А как же «любовь к Отцу»? Она есть, и она неотделима от страха, но она не только другая, чем «либидо», а прямо противоположна «либидо». Шлагбаум между одной и другой привязанностью кладется запретом инцеста – еще одной древней реалией, рационально обосновать которую не удается. О запрете инцеста ничего не знают животные. Характерным образом инцест не считается юридически преступлением в современных культурных обществах. Запрет тут глубже физиологии, юриспруденции, социальной целесообразности. Этим запретом охраняется неприступность Отца, нарушаемая в случае инцеста. Отец – безусловно Другой. Посягательство на его неприступность воспрещается той же иррациональной необъяснимой силой, которая создала институт Отца. В этой связи можно было бы заметить, что норма именования по отчеству, существующая, похоже, только в России, внедряет у нас институт Отца в каждодневный быт так, как это не делается больше нигде в мире; точно так же, по «принципу» амбивалентности, наша матерная брань, основная и самая распространенная формула которой уничтожает отцовство (произносящий ее объявляет себя одновременно занявшим место отца и заведомо не берущим на себя ответственность отца), тоже оказывается исключительной особенностью России и окружает институт Отца жутью.

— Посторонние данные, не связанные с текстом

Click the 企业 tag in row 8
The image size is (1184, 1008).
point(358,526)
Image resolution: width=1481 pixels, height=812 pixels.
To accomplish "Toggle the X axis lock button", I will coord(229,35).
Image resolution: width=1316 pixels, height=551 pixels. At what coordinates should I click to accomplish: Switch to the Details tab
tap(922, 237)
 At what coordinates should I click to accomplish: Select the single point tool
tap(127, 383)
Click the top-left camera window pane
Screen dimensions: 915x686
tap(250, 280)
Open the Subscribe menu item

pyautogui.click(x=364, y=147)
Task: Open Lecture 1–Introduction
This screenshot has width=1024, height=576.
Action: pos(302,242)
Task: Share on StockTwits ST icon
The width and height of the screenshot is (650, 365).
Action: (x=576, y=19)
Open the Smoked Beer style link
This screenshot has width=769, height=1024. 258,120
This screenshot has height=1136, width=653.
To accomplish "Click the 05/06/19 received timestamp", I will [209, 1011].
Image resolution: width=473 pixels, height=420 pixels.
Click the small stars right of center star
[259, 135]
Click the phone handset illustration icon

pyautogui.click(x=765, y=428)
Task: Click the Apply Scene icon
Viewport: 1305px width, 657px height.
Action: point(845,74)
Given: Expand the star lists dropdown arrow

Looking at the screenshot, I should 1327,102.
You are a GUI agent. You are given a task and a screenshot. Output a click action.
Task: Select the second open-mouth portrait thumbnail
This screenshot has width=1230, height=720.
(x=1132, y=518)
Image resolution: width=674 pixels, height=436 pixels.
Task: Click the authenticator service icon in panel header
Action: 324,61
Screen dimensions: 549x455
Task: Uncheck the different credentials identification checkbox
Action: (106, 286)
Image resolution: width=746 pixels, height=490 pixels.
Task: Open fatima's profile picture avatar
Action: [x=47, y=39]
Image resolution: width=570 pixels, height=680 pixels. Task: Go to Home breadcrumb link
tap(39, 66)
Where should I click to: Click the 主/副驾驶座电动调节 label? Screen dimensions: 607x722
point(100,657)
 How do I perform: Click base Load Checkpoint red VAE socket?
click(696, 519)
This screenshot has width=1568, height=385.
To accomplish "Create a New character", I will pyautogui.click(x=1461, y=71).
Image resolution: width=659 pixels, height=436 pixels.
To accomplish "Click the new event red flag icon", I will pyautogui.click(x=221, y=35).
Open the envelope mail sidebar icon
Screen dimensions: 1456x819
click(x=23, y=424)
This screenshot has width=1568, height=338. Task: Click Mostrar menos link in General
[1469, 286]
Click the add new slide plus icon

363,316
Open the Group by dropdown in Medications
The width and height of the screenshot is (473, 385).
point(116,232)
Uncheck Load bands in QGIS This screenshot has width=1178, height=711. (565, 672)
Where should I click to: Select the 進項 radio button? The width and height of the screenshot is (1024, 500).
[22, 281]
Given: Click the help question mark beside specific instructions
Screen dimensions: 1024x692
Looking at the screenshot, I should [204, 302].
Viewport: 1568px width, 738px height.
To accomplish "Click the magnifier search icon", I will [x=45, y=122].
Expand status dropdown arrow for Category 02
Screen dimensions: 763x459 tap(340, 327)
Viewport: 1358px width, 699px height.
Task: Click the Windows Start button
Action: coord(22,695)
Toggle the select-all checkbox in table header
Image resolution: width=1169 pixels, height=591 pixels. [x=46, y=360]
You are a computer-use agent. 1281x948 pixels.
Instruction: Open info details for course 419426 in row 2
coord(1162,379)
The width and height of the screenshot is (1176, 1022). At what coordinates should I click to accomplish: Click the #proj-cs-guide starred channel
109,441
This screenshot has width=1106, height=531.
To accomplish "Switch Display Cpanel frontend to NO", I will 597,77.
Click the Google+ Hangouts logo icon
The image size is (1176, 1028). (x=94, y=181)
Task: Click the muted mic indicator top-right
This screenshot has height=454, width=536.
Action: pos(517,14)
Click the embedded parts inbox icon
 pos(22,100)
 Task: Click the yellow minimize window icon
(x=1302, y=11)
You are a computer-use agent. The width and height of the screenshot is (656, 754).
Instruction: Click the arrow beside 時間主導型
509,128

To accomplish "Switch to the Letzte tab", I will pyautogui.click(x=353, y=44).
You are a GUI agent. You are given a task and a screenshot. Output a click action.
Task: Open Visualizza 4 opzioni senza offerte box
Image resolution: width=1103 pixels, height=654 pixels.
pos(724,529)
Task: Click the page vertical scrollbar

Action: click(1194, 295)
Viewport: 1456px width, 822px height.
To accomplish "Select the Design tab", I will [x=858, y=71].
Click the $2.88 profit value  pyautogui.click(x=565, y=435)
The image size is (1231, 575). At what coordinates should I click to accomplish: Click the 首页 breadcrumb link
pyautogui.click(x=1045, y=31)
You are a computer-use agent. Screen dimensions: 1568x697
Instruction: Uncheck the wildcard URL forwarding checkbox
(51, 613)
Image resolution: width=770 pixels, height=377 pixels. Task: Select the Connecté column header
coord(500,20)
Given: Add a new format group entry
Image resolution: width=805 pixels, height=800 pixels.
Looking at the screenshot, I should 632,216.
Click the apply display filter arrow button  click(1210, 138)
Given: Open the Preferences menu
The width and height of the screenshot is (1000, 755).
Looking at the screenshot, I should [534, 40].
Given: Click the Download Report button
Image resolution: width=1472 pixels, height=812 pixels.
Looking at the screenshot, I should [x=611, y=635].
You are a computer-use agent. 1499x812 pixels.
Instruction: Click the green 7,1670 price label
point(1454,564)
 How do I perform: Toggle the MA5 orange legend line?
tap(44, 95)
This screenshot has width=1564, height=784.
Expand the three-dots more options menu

Реалия запрета на инцест, только что упомянутые нами реалии русского «отчества» как обязательного у нас для полного именования человека и нашего «мата» выразительнее всякого теоретизирования кладут непереходимую границу между либидо, сладкой привязанностью к партнеру, и ужасающей привязанностью к Отцу. Богословам, привыкшим запросто упоминать рядом с «любовью к Богу» «любовь к человеку», следовало бы задуматься о непереходимой пропасти между двумя любовями. Праотец и запрет – две вещи нераздельные настолько, что бессмысленно говорить, праотцом ли создан запрет или запретом – праотец. «Не видна причина запрета», – говорит Фрейд и заставляет задуматься о том, что она и в принципе не может и не должна быть видна; что тут мы прикасаемся к беспричинному. Мы не знаем почему – мы не видим этого в животном мире, – но любовь к Отцу и всему, что идет от Отца, к матери, сестре, брату, должна быть другой, чем та, которая некогда связала отца с матерью. Я, родившийся, во всяком случае не первый. Есть первее меня. Я тех прав не имею и вздумать иметь их не могу иначе, как только сам дерзко замахнувшись на роль отца, – т. е., иными словами, упрочивая тот самый институт, против которого восстал, т. е. воплощая в самом себе стихию ужаса, благоговения, страха. Так или иначе, я оказываюсь не один. Другой, Отец, или, в случае моей дерзкой заносчивости, само Отцовство, до которого я рискнул дотянуться, опередили меня. Я с самого начала привязан к отношению, которого не избирал, в котором впервые увидел себя собой.